Submitted to: American Journal of Botany
Publication Type: Peer Reviewed Journal
Publication Acceptance Date: 4/10/2017
Publication Date: 5/23/2017
Citation: Salas-Leiva, D., Meerow, A.W., Calonie, M., Fransisco-Ortega, J., Griffith, P., Nakamura, K., Tondo, C.L., Sanchez, V., Knowles, L., Knowles, D. 2017. Shifting migration patterns without genetic erosion: evidence from the Zamia pumila complex (Cycadales: Zamiaceae) at the northern of the Caribbean island biodiversity hotspot. American Journal of Botany. 104:757-771.

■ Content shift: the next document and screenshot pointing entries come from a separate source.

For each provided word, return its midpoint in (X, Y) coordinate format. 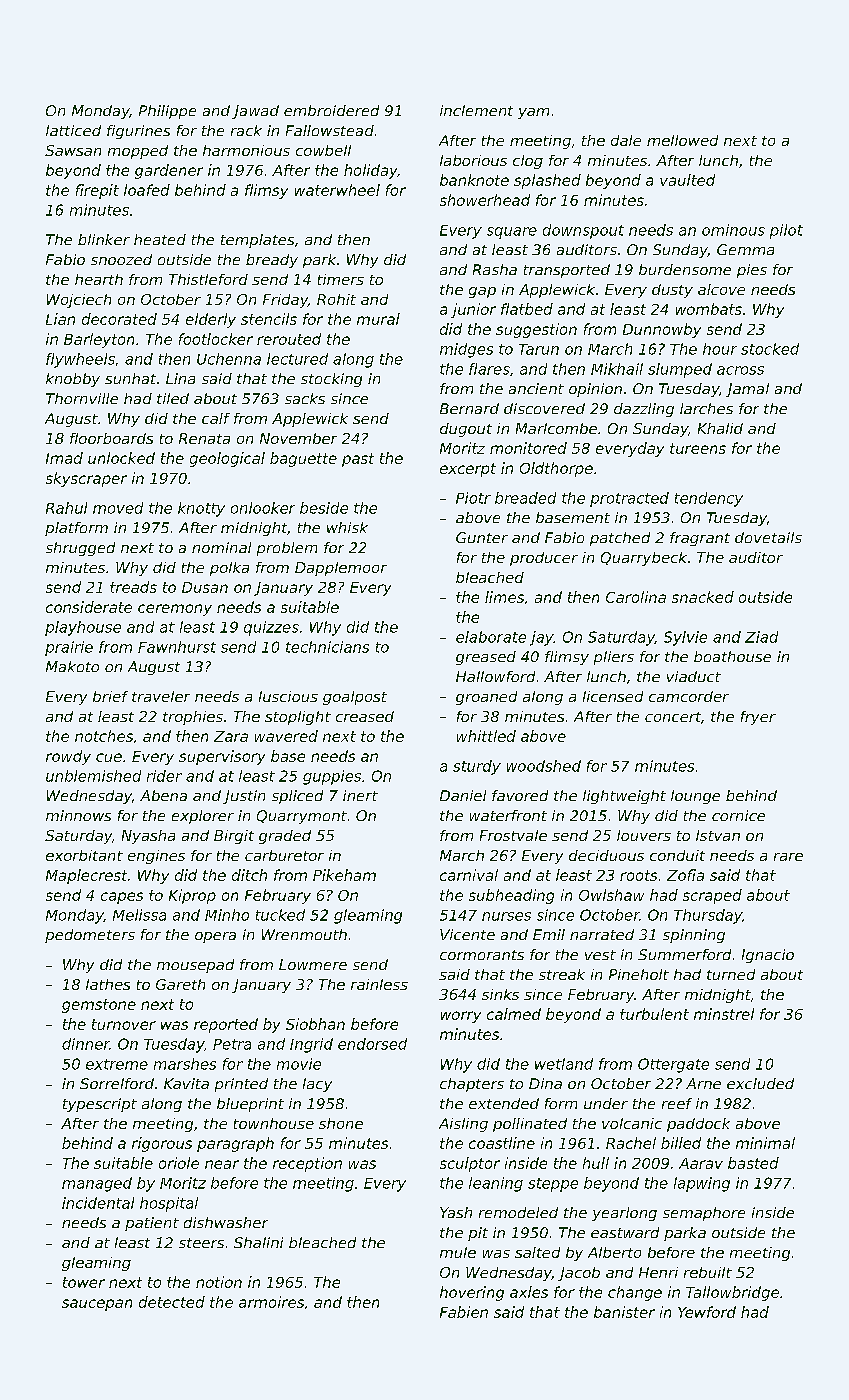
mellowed (682, 140)
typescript (100, 1105)
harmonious (246, 150)
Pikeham (344, 875)
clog (528, 162)
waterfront (508, 815)
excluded (760, 1083)
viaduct (694, 676)
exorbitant (84, 855)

Interpretive Summary: The Bahamas archipelago is the northernmost land area of the Caribbean island biodiversity hotspot (CIBH). It consist of several geologically stable banks that provide direct evidence of global sea level changes that are valuable for understanding the relationship between climate and demographic changes inplant populations. We were interested to know if there are signatures of major changes on Quaternary gene flow patterns among population on the CIBH and reconstructed the history of the monophyletic Zamia pumila complex across the Bahamas. We tested several gene flow models, estimated the historical effective population sizes, and searched for signatures of possible demographic contractions/expansions of the populations. We detected gene flow and demographic/spatial expansion that supports colonization of the Little Bahamas paleo-province from the Grand Bahamas paleo-province. Populations maintained high migration rates that shifted to a restricted rate as sea levels rose. Two separate introductions of Zamia into the Bahamas were detected. Andros Island is implicated as the ancestral source for migration of Z. integrifolia towards islands of both paleo-provinces. We conclude that gene flow patterns on the Bahamas appear to be in synchrony with global climate change in the Quaternary and may act as buffer to contain genetic erosion. This has implications for managing biodiversity in the CIBH as seas levels continue to rise.

Technical Abstract: The Bahamas archipelago is the northernmost land area of the Caribbean island biodiversity hotspot (CIBH). It is defined by several banks composed of quaternary carbonates that are tectonically stable. Such stability has provided direct geological evidence of global ice-volume changes that is valuable for our understanding of the relationship between climate and demographic changes. We were interested to know if there are signatures of major changes on Quaternary gene flow patterns among population on the CIBH and reconstructed the phylogeographic history of the monophyletic Zamia pumila complex across the Bahamas. We tested several gene flow models, estimated the historical effective population sizes, and searched for signatures of possible demographic contractions/expansions of the populations. We detected gene flow and demographic/spatial expansion that supports colonization of the Little Bahamas paleo-province from the Grand Bahamas paleo-province around the Piancezian/Gelasian (Quaternary). Populations maintained a full migration model with high migration rates that shifted to a source-sink migration model with restricted rates. Two separate introductions of Zamia into the Bahamas were detected. Andros Island is implicated as the ancestral source for migration of Z. integrifolia towards islands of both paleo-provinces. Contemporaneous divergence among populations dates back to the beginning of Marine Isotope Stage 1 (MIS 1, current deglaciation), while lower genetic differentiation coincides with MIS 2 (last glacial period). We conclude that gene flow patterns on the Bahamas appear to be in synchrony with global climate change in the Quaternary and may act as buffer to contain genetic erosion.